Other exemplary embodiments of the invention feature methods for forming superalloy components for turbine engines by selective laser sintering (“SLS”) superalloy powder into a preform having first and second sides, without causing solidification cracking or reheat cracking in the preform. A heated, pressurized forming furnace is provided, which includes therein a mold with a mold cavity defined by a mold cavity surface, and a chamber in communication with a pressurized fluid source. The preform is heated in the forming furnace, and differential pressure is applied across the preform to deform it superplastically into abutting contact with the mold cavity surface, without fracturing the preform. The superalloy component is extracted from the forming furnace. In some embodiments, the preform is inserted into the forming furnace, with the preform first side in communication with the mold cavity and the preform second side in communication with the chamber and pressurized fluid source. The preform is heated in the furnace, below melting temperature of the preform material. Increasing pressure is applied on the preform second side with pressurized fluid from the pressurized fluid source, superplastically deforming the preform in response to the increasing pressure, without fracturing the preform. Pressure on the preform second side ceases after the preform first side is in abutting contact with the mold cavity surface, forming the superalloy component. The superalloy component is extracted from the forming furnace. In some embodiments the pressure differential across the preform is generated by decreasing pressure between the preform first side and the mold cavity surface, which in turn causes relative increased pressure of the pressurized fluid on the preform second side to deform the preform.
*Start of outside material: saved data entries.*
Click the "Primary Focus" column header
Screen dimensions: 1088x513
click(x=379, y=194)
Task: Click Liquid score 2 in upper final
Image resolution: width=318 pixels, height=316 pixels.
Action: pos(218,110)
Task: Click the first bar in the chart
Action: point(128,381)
Additional exemplary embodiments feature a method for forming superalloy components for turbine engines, by selective laser sintering (“SLS”) superalloy powder into a preform having first and second sides, without causing solidification cracking or reheat cracking in the preform. A heated, pressurized forming furnace, is provided, which includes therein a mold with a mold cavity defined by a mold cavity surface, and a chamber in communication with a pressurized fluid source. The preform is inserted into the forming furnace, with the preform first side in communication with the mold cavity and the preform second side in communication with the chamber and pressurized fluid source. The preform is heated in the furnace to a temperature between approximately 900 to 1100 degrees Celsius, below melting temperature of the preform material. Increasing pressure is applied on the preform second side, with pressurized fluid from the pressurized fluid source. The pressure is increased, in order to deform the preform superplastically in response to the increasing pressure, to achieve strain rates in the range of approximately 0.02 to 1.0 per minute, without fracturing the preform. Pressure application is ceased on the preform second side, after the preform first side is in abutting contact with the mold cavity surface, which forms the superalloy component. The superalloy component is extracted from the forming furnace.

The respective features of the exemplary embodiments of the invention that are described herein may be applied jointly or severally in any combination or sub-combination.
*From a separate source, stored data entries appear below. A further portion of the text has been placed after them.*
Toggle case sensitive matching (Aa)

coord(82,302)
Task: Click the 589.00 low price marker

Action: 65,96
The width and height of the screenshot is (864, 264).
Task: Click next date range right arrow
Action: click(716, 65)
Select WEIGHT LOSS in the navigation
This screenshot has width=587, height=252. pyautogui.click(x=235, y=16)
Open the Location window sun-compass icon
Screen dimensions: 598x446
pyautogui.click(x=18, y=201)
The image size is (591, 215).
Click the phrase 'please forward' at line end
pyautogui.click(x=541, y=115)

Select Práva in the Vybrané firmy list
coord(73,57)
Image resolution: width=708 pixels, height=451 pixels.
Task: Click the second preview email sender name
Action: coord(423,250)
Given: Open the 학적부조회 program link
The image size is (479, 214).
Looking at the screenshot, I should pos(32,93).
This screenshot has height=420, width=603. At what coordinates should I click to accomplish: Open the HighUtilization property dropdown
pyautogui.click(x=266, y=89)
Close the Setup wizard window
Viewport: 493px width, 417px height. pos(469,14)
BRIEF DESCRIPTION OF DRAWINGS

The exemplary embodiments of the invention are further described in the following detailed description in conjunction with the accompanying drawings, in which:

FIG. 1 is a partial axial cross sectional view of a gas or combustion turbine engine, incorporating one or more superalloy components, formed in accordance with exemplary method embodiments of the invention;

FIG. 2 is a detailed cross sectional elevational view of the turbine engine of FIG. 1, showing a combustor section, which incorporates one or more superalloy components, formed in accordance with exemplary method embodiments of the invention;

FIG. 3 is a plan view of a laser sintered preform, which is used to form superalloy components, in accordance with exemplary method embodiments of the invention;

FIG. 4 is a detailed plan view of exemplary sintered, superalloy powder, which forms the sintered preform of FIG. 3;

FIG. 5 is a cross sectional, schematic elevational view of a pressurized forming furnace, including a mold defining a mold cavity surface, with the preform of FIG. 3 in communication with the mold cavity, prior to deforming the preform;

FIG. 6 is a cross sectional, schematic elevational view of the pressurized forming furnace of FIG. 5, after superplastic formation of the turbine engine component;

FIG. 7 is a cross sectional, elevational view of the cup shaped, superplastic formed, turbine engine component of FIG. 6, after extraction from the pressurized forming furnace;

FIG. 8 is an elevational view of a cylindrical-shaped, laser sintered preform, which is used to form superalloy components, in accordance with exemplary method embodiments of the invention;

FIG. 9 is a plan view of the cylindrical-shaped, laser sintered preform of FIG. 8;

FIG. 10 is detailed cross sectional view of exemplary sintered, superalloy powder, which forms the sintered preform of FIGS. 8 and 9;

FIG. 11 is a cross sectional, schematic elevational view of a pressurized forming furnace, including a mold defining a mold cavity surface for a bellows shaped superalloy component, with the cylindrical shaped preform of FIGS. 8-10 in communication with the mold cavity, prior to deforming the preform; and

FIG. 12 is a cross sectional, elevational view of the superplastic formed, bellows shaped turbine engine component of FIG. 11, after extraction from the pressurized forming furnace.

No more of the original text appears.